## BEGIN DATA FOR PROCESSING

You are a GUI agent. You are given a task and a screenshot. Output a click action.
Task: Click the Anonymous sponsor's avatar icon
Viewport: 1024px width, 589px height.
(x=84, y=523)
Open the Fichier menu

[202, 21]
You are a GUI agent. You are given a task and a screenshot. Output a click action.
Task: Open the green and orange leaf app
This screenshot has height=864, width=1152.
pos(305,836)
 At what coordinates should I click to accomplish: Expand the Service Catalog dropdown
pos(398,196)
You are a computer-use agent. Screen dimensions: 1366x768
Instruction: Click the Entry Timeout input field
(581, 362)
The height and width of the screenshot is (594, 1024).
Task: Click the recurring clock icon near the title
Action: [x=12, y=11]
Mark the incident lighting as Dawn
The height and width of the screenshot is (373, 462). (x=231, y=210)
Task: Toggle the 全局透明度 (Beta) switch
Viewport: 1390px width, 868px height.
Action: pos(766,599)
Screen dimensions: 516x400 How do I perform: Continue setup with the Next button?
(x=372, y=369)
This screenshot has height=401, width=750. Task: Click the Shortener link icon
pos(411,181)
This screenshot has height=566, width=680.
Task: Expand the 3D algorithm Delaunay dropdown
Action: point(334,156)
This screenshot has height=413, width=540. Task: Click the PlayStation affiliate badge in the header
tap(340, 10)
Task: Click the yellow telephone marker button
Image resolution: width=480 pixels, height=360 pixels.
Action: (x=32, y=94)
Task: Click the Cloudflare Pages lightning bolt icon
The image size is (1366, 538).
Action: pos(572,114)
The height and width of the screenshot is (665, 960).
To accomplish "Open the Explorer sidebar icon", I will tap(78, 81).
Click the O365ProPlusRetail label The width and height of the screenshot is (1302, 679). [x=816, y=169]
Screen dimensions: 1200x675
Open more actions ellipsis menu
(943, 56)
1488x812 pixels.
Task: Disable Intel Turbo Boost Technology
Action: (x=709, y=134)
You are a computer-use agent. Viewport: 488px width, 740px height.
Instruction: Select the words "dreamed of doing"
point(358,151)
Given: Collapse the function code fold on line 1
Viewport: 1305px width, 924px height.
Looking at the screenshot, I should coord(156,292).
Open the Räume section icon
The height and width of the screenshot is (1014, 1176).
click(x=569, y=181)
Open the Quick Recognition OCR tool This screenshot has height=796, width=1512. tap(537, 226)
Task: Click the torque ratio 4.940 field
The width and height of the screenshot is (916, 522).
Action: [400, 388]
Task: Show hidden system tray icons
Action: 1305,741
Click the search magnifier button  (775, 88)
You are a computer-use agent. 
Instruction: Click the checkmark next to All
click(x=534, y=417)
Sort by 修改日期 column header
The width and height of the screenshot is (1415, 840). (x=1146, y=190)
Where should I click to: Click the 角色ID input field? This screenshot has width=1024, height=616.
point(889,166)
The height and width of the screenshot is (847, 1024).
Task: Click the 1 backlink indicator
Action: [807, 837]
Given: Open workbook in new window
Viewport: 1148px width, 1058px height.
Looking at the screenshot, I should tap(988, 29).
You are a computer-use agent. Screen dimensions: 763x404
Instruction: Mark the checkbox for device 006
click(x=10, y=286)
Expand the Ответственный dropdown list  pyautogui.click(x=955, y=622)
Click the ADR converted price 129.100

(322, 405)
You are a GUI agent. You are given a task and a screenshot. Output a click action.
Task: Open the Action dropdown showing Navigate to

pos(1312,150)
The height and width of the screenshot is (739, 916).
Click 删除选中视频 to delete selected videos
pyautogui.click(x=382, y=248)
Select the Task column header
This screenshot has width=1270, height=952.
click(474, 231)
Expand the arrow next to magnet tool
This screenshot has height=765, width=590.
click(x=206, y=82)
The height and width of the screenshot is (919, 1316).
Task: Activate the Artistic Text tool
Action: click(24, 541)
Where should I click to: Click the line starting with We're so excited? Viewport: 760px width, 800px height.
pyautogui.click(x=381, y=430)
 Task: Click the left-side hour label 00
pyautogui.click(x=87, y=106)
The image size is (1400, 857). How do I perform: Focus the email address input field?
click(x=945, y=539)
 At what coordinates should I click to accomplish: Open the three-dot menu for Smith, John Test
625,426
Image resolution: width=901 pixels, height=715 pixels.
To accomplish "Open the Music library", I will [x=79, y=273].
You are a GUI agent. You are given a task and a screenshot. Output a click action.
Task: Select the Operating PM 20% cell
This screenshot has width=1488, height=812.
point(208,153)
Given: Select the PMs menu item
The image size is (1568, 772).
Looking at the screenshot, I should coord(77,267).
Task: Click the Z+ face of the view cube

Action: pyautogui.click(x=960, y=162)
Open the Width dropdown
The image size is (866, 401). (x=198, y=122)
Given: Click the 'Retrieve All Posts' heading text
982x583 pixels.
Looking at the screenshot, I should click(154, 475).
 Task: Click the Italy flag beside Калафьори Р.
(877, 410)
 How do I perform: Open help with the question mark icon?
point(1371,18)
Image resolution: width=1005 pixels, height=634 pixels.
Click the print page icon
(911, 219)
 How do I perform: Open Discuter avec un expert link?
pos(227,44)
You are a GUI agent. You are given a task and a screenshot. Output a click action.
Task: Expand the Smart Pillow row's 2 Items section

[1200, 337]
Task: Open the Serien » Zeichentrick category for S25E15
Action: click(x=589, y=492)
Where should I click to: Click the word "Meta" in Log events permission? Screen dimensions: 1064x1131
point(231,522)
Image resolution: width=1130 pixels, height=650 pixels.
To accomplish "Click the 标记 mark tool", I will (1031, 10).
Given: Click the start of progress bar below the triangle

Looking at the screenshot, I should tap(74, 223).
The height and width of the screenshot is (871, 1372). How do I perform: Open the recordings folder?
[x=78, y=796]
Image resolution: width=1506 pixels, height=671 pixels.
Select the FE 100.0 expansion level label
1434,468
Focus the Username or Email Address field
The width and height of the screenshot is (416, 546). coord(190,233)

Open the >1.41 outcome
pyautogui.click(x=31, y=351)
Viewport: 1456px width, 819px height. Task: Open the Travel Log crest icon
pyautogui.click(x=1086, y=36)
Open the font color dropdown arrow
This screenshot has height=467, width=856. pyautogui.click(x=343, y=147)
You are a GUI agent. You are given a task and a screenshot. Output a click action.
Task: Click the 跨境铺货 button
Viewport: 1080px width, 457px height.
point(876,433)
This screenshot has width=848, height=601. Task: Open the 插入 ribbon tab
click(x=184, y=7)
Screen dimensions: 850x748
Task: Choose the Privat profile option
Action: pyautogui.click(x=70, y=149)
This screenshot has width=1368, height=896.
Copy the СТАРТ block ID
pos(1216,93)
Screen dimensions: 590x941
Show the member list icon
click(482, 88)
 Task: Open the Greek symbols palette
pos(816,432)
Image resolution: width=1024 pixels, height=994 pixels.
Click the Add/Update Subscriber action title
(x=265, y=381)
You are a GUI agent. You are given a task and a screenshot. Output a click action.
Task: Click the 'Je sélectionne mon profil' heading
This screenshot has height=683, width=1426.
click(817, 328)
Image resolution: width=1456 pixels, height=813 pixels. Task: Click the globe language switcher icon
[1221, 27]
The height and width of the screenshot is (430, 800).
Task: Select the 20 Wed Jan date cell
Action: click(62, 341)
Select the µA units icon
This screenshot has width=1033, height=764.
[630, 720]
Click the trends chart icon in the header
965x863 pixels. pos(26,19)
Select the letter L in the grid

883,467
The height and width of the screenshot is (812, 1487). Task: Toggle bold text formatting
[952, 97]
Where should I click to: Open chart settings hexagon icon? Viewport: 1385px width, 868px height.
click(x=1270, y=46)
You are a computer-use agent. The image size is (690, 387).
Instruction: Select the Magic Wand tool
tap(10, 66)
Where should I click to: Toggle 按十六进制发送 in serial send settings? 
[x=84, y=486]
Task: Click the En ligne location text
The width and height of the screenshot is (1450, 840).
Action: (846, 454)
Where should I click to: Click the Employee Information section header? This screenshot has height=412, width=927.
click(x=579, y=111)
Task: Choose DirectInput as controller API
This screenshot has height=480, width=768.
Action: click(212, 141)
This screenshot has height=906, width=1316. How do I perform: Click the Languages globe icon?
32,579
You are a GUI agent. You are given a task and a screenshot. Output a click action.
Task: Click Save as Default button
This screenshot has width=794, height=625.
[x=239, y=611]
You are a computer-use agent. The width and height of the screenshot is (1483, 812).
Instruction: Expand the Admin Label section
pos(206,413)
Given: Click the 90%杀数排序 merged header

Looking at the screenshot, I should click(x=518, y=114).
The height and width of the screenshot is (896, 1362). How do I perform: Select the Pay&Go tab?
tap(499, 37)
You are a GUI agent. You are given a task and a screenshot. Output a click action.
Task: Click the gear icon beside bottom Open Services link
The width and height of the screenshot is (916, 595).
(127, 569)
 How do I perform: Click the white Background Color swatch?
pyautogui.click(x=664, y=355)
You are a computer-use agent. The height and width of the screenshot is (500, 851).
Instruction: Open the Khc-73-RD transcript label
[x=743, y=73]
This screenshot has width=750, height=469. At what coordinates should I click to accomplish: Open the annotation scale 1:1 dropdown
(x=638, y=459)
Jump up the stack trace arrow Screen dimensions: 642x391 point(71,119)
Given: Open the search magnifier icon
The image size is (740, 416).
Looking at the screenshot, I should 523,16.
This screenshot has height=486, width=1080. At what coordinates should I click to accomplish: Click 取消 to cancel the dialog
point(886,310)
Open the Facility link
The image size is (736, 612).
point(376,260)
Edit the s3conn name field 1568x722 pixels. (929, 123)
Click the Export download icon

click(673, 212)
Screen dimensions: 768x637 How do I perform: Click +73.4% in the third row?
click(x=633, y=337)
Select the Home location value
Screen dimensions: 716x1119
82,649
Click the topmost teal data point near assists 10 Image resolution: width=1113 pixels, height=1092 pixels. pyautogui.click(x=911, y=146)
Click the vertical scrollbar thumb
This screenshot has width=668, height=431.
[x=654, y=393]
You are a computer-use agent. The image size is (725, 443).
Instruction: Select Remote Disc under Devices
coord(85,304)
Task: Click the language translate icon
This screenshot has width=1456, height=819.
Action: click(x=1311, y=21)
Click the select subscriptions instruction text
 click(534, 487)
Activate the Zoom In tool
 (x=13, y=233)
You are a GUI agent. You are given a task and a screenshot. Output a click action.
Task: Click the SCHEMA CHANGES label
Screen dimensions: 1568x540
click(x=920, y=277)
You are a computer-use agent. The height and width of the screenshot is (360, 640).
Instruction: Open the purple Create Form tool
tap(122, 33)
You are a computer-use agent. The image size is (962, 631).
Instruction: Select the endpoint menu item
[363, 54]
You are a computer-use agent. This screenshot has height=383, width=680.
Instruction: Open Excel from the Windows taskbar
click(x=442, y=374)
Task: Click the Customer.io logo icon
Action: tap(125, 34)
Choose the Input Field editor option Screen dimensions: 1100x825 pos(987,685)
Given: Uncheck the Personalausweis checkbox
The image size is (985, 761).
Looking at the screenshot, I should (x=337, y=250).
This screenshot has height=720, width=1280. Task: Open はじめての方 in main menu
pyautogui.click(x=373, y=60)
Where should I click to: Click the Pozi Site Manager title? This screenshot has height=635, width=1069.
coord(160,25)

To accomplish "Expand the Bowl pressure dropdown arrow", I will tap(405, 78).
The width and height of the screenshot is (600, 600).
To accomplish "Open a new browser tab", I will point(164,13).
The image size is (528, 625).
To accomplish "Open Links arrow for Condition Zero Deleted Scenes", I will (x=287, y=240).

## END DATA FOR PROCESSING

__PROBLEM__
Rewrite the items from the line with "How do I perform: Click the white" up to and including the line with "[x=743, y=73]", substituting "Fill Color" for "Background Color" and leaving everything else unchanged.

__ANSWER__
 How do I perform: Click the white Fill Color swatch?
pyautogui.click(x=664, y=355)
You are a computer-use agent. The height and width of the screenshot is (500, 851).
Instruction: Open the Khc-73-RD transcript label
[x=743, y=73]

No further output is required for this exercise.